Job
Convert the data starting at the line containing "Switch to large" and ending at the line containing "tap(21, 623)" into a numbered list, one line per item, with blank lines omitted.

Material for this task
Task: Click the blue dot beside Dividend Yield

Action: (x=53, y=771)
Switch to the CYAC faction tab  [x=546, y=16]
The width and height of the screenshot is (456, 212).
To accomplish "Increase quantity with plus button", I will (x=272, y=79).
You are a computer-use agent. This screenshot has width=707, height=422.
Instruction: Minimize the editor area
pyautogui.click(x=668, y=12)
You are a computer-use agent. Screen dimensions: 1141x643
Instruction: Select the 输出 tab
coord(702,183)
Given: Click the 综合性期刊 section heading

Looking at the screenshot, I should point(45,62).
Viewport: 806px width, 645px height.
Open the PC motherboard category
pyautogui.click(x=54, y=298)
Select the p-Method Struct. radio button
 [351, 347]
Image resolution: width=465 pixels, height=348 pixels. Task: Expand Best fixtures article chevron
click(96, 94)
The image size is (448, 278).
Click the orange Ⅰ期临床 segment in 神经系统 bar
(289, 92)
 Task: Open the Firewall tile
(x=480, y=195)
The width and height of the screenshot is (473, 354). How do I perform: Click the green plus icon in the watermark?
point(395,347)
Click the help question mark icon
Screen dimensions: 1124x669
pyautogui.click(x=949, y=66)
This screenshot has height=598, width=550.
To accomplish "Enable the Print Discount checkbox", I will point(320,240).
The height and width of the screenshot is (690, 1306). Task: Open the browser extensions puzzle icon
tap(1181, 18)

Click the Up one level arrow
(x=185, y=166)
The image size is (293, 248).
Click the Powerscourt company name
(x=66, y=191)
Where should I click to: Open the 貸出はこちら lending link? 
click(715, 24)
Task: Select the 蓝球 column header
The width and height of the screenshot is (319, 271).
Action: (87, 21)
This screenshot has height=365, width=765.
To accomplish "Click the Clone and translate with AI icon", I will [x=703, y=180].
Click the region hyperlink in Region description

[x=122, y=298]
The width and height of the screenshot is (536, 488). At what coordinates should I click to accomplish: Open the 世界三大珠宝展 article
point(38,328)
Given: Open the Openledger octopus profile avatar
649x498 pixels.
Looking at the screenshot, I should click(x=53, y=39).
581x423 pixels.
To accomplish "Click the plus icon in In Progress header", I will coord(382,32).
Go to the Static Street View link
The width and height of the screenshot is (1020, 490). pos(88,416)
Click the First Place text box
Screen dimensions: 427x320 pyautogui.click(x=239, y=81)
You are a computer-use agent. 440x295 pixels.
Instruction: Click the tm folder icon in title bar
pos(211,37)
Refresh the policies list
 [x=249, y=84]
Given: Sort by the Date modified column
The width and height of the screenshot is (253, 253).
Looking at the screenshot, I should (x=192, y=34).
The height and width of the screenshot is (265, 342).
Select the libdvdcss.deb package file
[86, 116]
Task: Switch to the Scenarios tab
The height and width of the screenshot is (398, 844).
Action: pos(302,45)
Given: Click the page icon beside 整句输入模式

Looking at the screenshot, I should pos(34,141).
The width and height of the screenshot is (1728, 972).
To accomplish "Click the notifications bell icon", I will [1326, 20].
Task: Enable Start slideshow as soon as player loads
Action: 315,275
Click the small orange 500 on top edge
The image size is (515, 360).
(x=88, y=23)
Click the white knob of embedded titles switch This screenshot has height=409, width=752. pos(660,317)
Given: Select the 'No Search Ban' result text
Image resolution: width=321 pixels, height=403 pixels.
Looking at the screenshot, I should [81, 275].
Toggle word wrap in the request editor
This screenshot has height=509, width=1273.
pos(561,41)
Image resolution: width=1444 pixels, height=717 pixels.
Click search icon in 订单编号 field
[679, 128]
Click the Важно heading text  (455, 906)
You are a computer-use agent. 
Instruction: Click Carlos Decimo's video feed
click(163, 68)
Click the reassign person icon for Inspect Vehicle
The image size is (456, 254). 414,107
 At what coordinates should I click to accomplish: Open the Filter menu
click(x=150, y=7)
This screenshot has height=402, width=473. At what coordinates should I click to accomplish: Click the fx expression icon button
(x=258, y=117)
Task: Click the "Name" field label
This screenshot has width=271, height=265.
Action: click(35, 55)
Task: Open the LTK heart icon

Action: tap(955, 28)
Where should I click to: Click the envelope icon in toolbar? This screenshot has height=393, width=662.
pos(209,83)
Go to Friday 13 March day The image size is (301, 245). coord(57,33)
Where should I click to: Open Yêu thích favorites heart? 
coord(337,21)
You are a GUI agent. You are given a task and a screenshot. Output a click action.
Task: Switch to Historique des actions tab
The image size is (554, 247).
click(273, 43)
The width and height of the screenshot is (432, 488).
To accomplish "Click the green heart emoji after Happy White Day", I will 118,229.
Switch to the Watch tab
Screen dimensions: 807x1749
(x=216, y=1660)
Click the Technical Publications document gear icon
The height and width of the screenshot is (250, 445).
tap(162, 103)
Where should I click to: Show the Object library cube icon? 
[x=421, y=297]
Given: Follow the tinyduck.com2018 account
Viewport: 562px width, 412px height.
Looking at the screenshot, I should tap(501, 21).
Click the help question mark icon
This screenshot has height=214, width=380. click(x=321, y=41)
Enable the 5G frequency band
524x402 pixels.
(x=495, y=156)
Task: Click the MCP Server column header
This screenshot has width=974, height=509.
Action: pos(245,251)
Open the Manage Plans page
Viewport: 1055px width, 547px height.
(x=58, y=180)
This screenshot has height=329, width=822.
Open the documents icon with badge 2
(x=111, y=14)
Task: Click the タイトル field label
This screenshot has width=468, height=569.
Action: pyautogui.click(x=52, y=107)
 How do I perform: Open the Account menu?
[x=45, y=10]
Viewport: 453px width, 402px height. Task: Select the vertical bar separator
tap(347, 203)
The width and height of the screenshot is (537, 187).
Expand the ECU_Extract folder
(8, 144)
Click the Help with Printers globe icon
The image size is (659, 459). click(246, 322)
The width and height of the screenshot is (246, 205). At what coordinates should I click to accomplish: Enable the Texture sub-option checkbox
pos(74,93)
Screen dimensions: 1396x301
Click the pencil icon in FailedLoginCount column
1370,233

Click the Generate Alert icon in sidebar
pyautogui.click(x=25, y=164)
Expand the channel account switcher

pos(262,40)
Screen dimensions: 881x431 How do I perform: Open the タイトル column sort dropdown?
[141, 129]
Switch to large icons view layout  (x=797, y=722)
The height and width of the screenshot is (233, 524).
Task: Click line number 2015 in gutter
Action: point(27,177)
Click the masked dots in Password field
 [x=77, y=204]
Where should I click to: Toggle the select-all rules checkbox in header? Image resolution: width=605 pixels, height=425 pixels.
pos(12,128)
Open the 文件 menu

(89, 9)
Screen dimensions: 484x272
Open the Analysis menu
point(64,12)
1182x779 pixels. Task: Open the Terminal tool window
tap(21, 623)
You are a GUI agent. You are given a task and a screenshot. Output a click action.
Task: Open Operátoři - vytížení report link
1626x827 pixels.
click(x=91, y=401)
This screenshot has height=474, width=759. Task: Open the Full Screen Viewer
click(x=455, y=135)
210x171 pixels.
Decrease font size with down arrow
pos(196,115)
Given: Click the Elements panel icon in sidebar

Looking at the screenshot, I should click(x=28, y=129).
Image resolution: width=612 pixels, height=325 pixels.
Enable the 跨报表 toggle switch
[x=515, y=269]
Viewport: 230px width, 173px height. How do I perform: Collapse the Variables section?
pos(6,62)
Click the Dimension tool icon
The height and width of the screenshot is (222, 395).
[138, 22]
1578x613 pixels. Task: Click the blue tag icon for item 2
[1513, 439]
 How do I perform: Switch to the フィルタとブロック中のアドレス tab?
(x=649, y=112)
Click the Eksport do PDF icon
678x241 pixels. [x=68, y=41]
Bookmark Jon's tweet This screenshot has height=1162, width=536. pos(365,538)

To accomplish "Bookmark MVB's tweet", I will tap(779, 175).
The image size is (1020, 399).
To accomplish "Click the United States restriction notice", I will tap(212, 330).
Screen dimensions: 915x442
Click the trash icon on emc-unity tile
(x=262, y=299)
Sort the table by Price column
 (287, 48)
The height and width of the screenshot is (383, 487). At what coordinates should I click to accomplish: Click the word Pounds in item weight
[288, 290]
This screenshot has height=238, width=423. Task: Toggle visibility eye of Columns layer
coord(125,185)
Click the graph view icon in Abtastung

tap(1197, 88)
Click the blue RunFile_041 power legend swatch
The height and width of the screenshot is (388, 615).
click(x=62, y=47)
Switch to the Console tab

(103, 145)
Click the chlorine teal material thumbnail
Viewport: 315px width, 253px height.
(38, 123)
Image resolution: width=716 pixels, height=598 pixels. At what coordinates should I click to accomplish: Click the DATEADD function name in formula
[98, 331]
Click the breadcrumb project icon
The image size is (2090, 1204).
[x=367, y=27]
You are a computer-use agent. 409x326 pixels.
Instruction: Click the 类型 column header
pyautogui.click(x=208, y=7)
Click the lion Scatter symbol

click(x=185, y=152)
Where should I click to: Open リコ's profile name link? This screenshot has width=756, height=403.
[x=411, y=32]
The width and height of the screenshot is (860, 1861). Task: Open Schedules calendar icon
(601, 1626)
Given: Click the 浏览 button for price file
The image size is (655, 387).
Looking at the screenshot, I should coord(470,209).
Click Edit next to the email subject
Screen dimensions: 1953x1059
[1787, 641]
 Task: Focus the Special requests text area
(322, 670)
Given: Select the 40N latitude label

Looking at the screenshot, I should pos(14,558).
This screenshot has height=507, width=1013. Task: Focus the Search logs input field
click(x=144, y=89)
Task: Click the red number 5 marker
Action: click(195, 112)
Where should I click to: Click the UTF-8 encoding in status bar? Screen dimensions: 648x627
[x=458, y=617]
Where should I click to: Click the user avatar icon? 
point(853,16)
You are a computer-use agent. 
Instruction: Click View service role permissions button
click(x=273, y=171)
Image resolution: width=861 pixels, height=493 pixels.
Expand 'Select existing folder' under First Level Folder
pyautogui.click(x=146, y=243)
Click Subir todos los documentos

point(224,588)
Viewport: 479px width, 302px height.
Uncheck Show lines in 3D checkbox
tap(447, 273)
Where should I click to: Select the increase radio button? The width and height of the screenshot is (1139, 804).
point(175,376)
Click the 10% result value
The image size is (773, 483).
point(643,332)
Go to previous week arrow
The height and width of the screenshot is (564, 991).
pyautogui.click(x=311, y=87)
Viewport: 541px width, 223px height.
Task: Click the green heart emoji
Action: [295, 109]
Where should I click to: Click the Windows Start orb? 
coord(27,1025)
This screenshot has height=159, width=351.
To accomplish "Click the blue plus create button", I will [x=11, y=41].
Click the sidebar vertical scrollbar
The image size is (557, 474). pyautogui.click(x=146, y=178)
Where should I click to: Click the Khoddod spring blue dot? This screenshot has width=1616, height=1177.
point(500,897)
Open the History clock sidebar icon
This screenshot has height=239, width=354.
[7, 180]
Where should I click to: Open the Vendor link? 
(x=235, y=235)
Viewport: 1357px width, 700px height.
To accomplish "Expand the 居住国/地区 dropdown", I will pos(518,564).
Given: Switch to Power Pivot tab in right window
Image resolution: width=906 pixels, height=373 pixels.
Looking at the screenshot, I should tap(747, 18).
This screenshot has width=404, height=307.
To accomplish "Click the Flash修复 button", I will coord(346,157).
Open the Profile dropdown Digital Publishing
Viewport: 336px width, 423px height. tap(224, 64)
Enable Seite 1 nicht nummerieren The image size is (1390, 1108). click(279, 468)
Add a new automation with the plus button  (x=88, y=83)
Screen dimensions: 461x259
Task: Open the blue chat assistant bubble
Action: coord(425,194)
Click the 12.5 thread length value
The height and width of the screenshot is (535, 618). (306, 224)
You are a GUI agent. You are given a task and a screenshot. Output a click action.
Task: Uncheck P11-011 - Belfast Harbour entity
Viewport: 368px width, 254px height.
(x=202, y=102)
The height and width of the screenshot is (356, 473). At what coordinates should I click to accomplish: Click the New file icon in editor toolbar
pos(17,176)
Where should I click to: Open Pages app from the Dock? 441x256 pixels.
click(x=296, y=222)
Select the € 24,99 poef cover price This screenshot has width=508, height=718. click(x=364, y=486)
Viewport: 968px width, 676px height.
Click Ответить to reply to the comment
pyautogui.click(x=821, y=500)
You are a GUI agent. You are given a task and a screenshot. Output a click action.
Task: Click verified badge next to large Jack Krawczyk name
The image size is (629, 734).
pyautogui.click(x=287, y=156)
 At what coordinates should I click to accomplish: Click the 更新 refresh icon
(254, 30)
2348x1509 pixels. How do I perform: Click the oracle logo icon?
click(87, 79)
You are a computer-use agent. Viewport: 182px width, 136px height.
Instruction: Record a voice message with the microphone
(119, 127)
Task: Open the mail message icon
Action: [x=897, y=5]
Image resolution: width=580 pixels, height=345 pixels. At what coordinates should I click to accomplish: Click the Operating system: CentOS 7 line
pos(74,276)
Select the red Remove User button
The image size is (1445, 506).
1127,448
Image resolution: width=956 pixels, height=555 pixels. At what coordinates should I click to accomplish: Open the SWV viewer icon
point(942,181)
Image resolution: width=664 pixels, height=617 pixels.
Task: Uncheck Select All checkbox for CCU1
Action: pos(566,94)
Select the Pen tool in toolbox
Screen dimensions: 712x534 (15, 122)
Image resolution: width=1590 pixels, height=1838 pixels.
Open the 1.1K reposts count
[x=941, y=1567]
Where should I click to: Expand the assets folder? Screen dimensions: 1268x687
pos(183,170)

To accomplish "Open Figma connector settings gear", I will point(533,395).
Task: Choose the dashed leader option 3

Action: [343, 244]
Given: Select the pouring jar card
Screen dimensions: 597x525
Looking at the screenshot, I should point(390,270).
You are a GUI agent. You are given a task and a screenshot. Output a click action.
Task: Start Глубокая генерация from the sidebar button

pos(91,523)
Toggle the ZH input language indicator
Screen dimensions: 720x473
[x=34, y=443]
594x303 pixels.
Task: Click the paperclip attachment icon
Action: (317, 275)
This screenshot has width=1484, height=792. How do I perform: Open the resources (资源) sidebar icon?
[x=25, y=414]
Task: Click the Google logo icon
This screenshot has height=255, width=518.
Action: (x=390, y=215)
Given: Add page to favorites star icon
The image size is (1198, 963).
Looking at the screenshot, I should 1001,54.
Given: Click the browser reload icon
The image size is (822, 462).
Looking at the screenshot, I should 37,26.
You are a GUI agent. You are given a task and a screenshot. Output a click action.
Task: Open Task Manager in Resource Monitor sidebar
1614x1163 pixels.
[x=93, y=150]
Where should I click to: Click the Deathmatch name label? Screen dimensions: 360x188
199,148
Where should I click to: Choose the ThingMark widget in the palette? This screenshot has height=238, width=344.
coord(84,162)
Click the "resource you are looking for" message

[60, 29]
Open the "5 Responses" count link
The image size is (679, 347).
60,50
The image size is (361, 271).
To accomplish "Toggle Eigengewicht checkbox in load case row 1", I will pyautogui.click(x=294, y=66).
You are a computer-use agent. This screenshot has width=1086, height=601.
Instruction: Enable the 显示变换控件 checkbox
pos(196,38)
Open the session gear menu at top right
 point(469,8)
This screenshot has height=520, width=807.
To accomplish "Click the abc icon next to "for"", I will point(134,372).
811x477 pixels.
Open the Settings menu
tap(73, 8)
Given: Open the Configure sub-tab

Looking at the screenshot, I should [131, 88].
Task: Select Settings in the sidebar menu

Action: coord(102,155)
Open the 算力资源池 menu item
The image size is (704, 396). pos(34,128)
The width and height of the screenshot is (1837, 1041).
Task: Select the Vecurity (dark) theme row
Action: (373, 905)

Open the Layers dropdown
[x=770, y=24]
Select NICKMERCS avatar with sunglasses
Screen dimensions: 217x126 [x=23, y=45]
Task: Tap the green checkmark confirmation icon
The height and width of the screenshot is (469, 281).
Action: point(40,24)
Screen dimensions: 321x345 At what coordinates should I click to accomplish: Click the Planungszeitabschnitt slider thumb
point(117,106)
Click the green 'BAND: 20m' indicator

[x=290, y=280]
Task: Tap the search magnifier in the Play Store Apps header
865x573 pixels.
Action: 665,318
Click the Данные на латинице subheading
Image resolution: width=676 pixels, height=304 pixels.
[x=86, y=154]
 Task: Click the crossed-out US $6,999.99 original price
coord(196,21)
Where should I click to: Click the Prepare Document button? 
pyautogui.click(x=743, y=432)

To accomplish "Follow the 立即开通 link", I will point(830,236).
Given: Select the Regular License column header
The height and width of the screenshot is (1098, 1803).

Task response
1. Switch to large icons view layout  (x=797, y=722)
2. The height and width of the screenshot is (233, 524).
3. Task: Click line number 2015 in gutter
4. Action: point(27,177)
5. Click the masked dots in Password field
6.  [x=77, y=204]
7. Where should I click to: Toggle the select-all rules checkbox in header? Image resolution: width=605 pixels, height=425 pixels.
8. pos(12,128)
9. Open the 文件 menu
10. (89, 9)
11. Screen dimensions: 484x272
12. Open the Analysis menu
13. point(64,12)
14. 1182x779 pixels. Task: Open the Terminal tool window
15. tap(21, 623)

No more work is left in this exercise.